What the exercise asks: Filter the entries, keeping every line with the string "computer".

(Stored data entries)
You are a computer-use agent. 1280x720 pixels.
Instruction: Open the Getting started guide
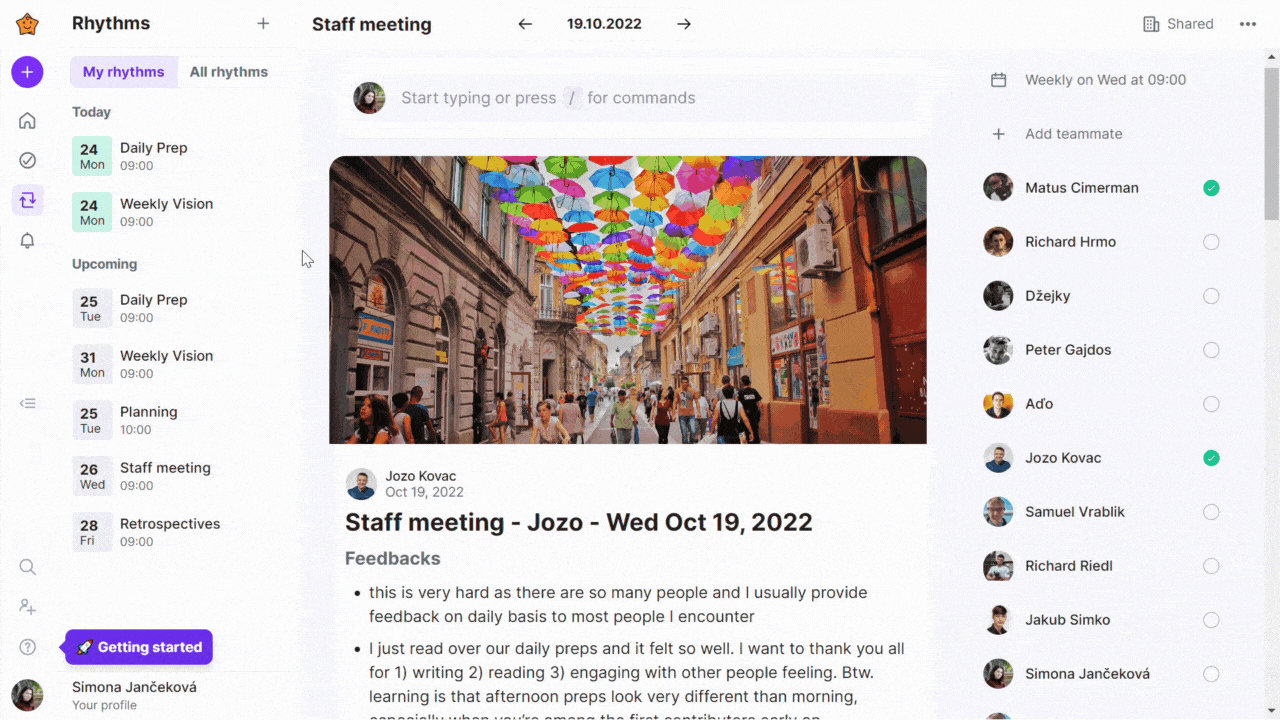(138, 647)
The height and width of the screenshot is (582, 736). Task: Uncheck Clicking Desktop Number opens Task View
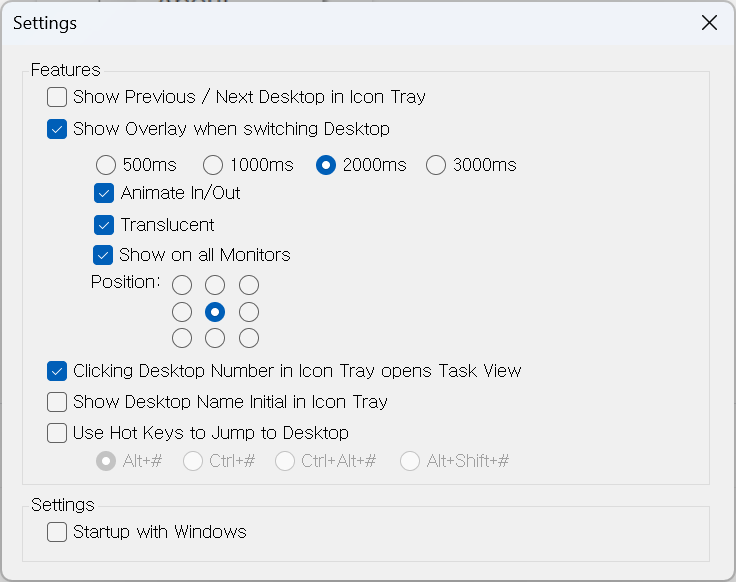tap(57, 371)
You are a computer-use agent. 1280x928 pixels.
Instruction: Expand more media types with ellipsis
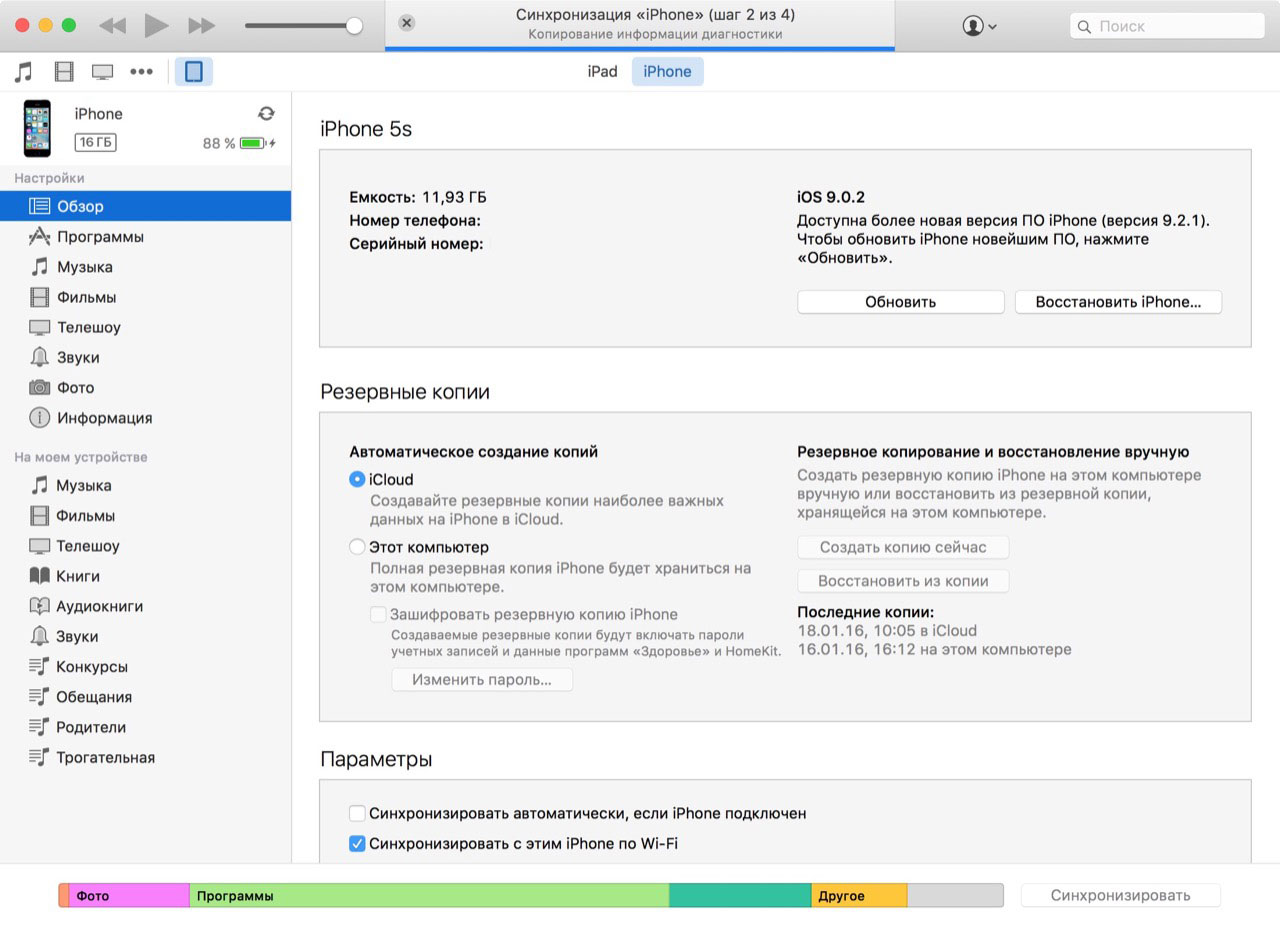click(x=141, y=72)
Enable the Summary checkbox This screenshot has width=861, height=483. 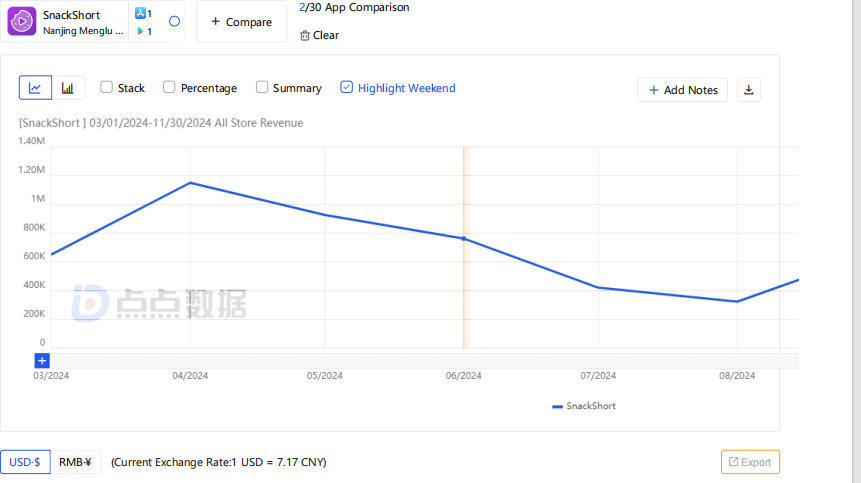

Task result:
You are a computer-use agent. 1280x720 pixels.
You are a computer-use agent. 1280x928 pixels.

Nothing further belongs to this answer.